What’s going on has to do with the C++ preprocessor, which is really a fast but “dumb” pre-compilation step that carries out all the commands that start with a #
sign. You are very familiar with #include
directives, which tell the preprocessor to find some file and dump its contents out into the current source code.
The #define
directive is used to declare a macro. Since the C preprocessor is dumb, it doesn’t know anything about the C++ language, types, variables, anything like that. All it does is replace all tokens that match the name of the macro (in this case, X
) with the value of the macro (in this case, (y + 2)
). So the above program will be translated by the preprocessor into the following before it actually gets compiled:
int y = 10;
void foo(int y) {
cout << (y + 2) << endl;
}
int main() {
cout << (y + 2) << endl;
y = y * 20;
cout << (y + 2) << endl;
foo(50);
}
Now it makes sense! Macros can be very useful especially for constants like PI because you know that number will be “hard-coded” into your program, but you don’t have to type it out 10 different times. But there are also potential pitfalls. For example, if we define a macro like
#define X 1+2
and then use it like
cout << 3*X << endl;
this will not print out 9 like you might expect, but rather 5. Why? Because the 3*X
is textually expanded by the preprocessor to 3*1+2
, which the compiler then uses operator precedence on to compute (3 * 1) + 2, which is of course 5. This is why it’s usually a good idea to put your constant macros inside a pair of parentheses, although even that might have some unforeseen consequences.

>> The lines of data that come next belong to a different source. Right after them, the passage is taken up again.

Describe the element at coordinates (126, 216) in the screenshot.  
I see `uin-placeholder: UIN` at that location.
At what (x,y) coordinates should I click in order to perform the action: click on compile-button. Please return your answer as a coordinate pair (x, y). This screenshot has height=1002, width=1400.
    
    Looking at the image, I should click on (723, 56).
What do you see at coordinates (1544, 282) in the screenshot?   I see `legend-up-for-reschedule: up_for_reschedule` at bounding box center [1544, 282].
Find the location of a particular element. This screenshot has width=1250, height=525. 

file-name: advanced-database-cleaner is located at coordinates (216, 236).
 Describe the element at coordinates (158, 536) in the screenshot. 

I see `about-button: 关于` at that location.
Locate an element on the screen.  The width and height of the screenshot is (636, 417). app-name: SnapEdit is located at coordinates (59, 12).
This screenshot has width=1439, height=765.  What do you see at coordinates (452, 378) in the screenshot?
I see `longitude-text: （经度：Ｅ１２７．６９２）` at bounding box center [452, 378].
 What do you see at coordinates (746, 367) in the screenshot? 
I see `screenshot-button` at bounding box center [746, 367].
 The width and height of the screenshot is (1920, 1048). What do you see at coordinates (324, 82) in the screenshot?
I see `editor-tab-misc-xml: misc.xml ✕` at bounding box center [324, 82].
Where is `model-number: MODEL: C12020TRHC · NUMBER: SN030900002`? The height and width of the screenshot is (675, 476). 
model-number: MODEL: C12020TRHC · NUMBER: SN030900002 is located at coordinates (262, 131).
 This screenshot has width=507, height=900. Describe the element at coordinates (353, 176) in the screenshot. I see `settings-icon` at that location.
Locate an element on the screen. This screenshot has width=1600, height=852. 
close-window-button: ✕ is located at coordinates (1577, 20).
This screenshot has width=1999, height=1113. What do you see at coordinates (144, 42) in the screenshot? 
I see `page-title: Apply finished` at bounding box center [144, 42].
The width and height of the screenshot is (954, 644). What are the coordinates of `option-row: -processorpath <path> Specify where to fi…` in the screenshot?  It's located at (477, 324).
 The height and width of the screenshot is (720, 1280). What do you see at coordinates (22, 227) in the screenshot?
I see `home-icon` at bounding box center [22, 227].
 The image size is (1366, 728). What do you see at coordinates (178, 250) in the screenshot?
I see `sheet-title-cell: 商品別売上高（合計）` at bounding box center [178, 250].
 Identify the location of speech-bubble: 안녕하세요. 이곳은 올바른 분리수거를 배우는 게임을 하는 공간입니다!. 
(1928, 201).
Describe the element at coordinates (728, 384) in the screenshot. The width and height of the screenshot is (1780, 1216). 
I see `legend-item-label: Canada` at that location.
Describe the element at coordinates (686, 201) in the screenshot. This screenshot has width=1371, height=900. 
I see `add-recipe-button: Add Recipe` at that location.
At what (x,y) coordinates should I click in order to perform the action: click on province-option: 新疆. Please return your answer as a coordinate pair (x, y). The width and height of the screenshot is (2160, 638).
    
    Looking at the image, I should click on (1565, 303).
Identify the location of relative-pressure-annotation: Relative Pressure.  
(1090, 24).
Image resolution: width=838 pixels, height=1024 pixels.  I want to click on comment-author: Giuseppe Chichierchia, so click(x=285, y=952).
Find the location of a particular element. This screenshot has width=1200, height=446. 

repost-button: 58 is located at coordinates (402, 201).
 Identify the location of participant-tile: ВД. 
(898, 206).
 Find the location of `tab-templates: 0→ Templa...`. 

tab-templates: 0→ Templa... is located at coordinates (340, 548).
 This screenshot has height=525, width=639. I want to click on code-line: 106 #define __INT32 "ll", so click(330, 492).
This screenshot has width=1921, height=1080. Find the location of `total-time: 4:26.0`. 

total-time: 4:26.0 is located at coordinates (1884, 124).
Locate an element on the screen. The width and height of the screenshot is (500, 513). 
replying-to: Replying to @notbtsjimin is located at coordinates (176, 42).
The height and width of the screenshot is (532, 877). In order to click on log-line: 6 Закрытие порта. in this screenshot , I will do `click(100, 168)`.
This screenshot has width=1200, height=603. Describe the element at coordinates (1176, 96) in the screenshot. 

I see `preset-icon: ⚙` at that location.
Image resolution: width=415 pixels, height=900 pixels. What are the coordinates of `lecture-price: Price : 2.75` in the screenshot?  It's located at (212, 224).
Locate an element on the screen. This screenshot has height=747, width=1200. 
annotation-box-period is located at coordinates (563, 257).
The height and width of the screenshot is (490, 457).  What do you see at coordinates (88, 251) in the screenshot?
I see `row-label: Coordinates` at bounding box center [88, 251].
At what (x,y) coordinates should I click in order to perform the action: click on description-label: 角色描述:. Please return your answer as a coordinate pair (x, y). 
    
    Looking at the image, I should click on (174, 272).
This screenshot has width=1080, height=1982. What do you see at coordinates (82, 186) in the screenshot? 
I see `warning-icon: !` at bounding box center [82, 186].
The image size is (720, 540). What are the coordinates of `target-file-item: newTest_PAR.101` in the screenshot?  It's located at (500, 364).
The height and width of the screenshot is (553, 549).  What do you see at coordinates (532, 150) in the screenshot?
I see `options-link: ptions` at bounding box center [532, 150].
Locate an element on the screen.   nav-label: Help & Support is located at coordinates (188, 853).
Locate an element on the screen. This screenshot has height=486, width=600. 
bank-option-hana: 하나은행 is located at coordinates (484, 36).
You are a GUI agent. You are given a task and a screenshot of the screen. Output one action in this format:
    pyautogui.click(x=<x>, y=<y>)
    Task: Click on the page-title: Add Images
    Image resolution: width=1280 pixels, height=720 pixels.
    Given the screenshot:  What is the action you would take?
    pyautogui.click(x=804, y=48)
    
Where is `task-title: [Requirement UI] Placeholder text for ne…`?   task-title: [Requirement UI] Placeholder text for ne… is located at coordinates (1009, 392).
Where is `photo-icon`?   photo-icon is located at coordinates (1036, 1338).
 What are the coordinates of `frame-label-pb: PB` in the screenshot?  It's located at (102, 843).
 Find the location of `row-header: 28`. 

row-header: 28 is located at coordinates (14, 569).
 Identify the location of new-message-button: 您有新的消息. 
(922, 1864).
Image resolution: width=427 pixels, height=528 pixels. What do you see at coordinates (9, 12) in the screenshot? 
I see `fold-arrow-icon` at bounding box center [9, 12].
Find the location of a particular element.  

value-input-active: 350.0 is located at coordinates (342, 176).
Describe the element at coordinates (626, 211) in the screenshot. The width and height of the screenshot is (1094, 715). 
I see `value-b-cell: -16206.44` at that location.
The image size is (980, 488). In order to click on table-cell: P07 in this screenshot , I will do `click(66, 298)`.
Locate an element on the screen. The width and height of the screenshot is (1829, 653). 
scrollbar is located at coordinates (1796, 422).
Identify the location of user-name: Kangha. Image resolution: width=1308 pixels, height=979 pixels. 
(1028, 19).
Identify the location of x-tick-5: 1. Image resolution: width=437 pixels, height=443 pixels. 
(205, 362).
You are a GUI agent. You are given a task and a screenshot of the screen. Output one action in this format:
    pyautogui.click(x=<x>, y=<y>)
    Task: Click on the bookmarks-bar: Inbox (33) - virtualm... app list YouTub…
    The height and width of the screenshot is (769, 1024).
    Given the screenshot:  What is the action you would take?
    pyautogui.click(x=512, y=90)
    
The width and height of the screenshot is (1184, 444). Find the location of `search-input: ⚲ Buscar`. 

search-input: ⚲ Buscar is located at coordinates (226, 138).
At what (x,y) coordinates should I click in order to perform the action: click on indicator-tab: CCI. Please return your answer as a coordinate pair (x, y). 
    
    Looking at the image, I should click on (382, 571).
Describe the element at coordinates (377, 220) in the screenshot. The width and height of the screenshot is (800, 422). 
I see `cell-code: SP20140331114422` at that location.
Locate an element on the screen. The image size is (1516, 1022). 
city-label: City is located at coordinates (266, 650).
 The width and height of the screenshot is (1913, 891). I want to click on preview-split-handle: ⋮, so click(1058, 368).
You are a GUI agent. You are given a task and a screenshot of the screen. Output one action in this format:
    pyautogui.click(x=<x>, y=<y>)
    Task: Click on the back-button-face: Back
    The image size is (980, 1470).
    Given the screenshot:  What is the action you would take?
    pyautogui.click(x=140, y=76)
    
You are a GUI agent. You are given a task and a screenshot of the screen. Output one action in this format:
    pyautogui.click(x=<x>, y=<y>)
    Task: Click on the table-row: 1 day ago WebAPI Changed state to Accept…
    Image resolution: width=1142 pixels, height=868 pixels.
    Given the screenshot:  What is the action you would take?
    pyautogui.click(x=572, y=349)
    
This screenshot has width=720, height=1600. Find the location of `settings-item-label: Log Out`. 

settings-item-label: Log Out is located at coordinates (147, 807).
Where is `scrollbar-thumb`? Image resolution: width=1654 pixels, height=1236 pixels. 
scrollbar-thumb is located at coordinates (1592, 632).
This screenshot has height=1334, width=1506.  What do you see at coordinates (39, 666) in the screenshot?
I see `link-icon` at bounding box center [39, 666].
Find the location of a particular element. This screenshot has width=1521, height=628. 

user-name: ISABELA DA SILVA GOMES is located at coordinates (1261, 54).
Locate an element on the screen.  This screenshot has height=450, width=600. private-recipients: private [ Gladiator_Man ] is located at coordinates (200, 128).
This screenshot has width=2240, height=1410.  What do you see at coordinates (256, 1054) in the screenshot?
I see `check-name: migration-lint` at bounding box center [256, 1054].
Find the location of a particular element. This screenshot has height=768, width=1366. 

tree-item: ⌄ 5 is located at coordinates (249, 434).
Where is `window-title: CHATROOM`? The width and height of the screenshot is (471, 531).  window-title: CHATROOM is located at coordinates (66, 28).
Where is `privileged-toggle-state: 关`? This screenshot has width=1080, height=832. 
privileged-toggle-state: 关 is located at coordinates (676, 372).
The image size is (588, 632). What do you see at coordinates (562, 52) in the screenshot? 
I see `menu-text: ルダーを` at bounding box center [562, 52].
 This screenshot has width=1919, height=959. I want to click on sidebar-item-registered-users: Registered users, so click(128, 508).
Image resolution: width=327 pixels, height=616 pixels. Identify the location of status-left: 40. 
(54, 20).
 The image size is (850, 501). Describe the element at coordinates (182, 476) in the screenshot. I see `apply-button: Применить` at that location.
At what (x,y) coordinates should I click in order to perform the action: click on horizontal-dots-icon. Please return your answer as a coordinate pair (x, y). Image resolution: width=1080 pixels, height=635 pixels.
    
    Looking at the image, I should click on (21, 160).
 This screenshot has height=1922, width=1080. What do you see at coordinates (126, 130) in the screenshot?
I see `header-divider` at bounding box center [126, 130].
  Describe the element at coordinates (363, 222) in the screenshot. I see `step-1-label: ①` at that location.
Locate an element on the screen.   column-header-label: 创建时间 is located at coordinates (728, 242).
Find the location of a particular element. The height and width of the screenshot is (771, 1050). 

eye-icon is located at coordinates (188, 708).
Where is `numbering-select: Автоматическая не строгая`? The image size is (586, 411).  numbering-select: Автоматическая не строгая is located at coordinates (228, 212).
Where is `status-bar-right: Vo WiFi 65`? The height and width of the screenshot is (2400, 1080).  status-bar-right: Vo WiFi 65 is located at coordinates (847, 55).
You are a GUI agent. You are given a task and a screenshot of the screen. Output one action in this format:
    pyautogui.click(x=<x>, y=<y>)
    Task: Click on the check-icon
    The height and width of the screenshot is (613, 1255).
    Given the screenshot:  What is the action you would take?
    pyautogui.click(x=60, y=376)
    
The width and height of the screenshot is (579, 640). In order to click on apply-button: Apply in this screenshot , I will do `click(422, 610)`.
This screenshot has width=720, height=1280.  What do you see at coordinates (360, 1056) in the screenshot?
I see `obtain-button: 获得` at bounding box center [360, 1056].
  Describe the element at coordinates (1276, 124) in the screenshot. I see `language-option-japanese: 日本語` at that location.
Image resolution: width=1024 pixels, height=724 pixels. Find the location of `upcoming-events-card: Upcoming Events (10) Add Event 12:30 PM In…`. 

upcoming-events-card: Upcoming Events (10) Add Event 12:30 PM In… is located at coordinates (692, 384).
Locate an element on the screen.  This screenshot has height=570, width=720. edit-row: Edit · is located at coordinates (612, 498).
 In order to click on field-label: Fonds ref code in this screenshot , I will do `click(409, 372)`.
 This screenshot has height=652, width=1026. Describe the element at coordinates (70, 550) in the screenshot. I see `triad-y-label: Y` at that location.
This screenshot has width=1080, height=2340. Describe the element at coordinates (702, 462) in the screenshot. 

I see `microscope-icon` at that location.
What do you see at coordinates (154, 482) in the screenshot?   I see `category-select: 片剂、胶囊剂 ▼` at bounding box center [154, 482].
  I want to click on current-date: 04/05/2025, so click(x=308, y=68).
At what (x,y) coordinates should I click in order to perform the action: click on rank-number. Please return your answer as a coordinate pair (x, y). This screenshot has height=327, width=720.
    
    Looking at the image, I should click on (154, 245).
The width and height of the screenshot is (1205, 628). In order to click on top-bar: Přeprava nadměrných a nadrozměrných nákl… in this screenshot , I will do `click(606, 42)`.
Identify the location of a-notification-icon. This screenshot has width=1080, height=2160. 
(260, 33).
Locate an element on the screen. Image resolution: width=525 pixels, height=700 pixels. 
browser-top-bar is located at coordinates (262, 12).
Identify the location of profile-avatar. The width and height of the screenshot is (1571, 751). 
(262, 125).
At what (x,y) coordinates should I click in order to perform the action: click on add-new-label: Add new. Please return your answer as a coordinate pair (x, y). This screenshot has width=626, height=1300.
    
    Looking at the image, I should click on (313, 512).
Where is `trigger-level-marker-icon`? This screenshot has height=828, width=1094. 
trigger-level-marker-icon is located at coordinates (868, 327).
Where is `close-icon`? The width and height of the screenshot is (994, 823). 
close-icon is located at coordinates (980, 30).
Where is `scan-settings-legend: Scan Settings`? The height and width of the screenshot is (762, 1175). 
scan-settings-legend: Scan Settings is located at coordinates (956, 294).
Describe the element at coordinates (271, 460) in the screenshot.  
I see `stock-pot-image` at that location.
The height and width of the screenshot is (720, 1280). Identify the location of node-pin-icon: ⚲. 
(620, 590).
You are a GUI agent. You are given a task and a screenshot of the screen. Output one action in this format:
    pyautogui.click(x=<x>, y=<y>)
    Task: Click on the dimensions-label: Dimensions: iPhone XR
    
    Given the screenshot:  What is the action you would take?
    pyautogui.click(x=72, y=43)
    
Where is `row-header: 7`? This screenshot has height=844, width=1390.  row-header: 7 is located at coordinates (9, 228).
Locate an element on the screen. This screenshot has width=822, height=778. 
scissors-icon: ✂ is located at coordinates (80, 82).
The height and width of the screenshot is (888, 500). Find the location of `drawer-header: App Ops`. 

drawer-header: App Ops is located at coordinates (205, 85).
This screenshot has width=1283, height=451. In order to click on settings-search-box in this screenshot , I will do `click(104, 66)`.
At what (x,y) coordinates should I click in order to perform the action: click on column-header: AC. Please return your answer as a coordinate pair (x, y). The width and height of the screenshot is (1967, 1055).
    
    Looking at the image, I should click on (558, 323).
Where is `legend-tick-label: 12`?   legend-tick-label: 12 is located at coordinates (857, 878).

There is even another level to this insanity in what are called function-like macros. These are also translated by the preprocessor, textually, before compilation, but the difference is that they take arguments! There are some examples of these on the slides from this unit.
The important thing to remember is that all these macro tools are just doing textual substitution without any knowledge of C++ semantics, and it all happens before the compilation step. This means tremendous opportunities for efficiency gains, but also tremendous pitfalls and confusing error messages.